Winnipeg's Exchange District has been declared a National Historic Site.Winnipeg's Exchange District has been declared a National Historic Site. (City of Winnipeg)

Manitoba Hydro wants to purchase and gut three buildings in Winnipeg's historic Exchange District so the Crown corporation can put a high voltage electrical substation inside the buildings' shells.

The Allen Building, Daylite Building, and Glengarry Block — three adjoining, six-storey buildings on McDermot Avenue — are on the city's buildings conservation list.

Hydro says it would save the facades of the three properties but is actively trying to acquire them because the utility needs the space to augment power capacity in the city's downtown.

"Yes it could mean gutting the building and keeping the facade.
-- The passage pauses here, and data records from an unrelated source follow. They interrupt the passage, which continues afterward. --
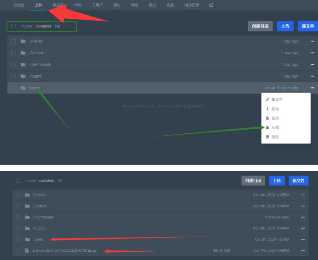Image resolution: width=318 pixels, height=260 pixels.
Task: Open the 设置 tab
Action: coord(170,5)
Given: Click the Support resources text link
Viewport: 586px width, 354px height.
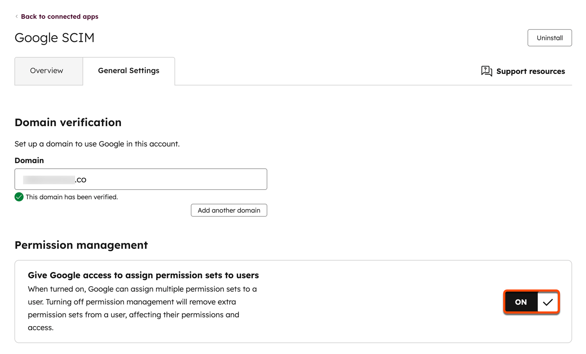Looking at the screenshot, I should (530, 71).
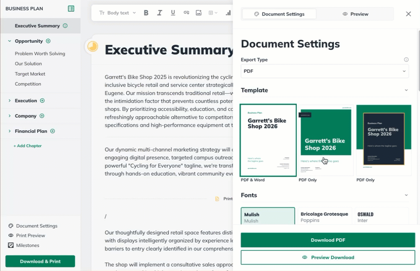Insert a link using toolbar icon
The image size is (420, 271).
(186, 13)
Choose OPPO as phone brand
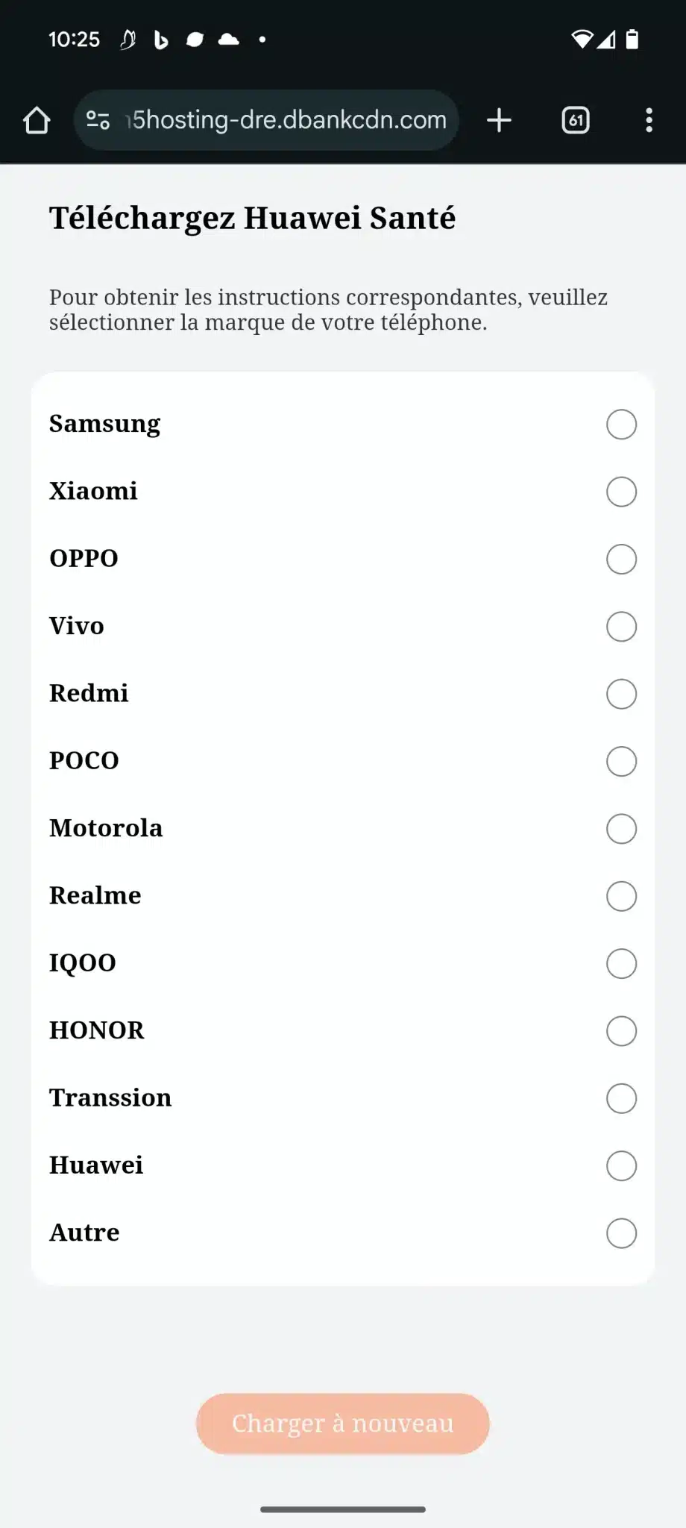The image size is (686, 1528). 621,559
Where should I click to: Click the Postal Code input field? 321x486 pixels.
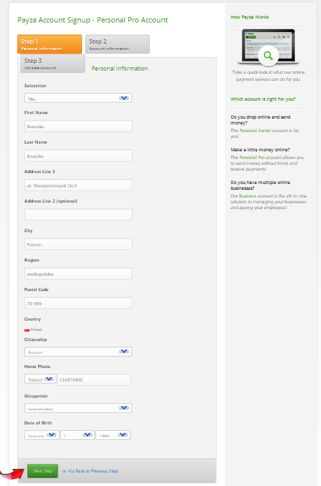[x=78, y=303]
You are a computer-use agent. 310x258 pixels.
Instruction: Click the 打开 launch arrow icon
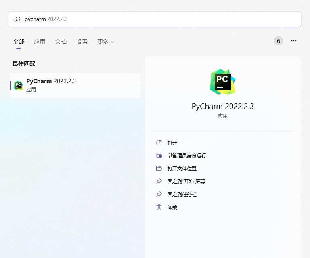click(159, 143)
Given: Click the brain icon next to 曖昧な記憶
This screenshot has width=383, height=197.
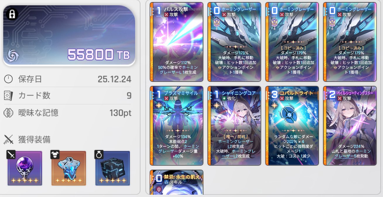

We couldn't keep the building the way it is, on the interior, because we need that space for the equipment," said Hydro spokesman Glenn Schneider.

The Allen Building, at 288 McDermot, was built in 1905. The adjacent Daylight Building was built in 1904 and the neighbouring Glengarry Block was built in 1910. The latter two buildings were built by turn-of-the-century railway baron John Duncan McArthur.

Winnipeg's Exchange encompasses some 20 city blocks in downtown Winnipeg, just north of the famed Portage and Main intersection. The area gets its name from the Winnipeg Grain Exchange, the centre of the grain industry in Canada, which developed in Winnipeg between 1881-1918.

The area boasts 62 of downtown Winnipeg's 86 heritage structures. In 1997, the area was declared a National Historic Site.

Schneider said Manitoba Hydro would preserve the facades of the buildings similar to the way Red River College preserved the Princess Street facade for its downtown building.

But Jenni Gerbasi, the chair of the city's heritage committee, says this case is different.

"These are solid, intact buildings that could easily be revitalized," she said. "You know, just saving one wall, and then sticking a hydro substation behind, is not going to bring life to the street, it's not going to bring people to the exchange."

John Giavedoni of the local residents association said the utility's plan would create a dead zone in the area. "What you're essentially doing is creating dead zone — a total dead zone — you've got no people in the buildings, no commercial, no retail..."

Hydro says if it can't find a location for a new substation in the area — that would create another kind of dead zone. "I think there has to be a place in society for the infrastructure that is required to make society work," said Schneider.

"If we are not able to supply the electricity needs of downtown Winnipeg, that will mean you have a dead zone."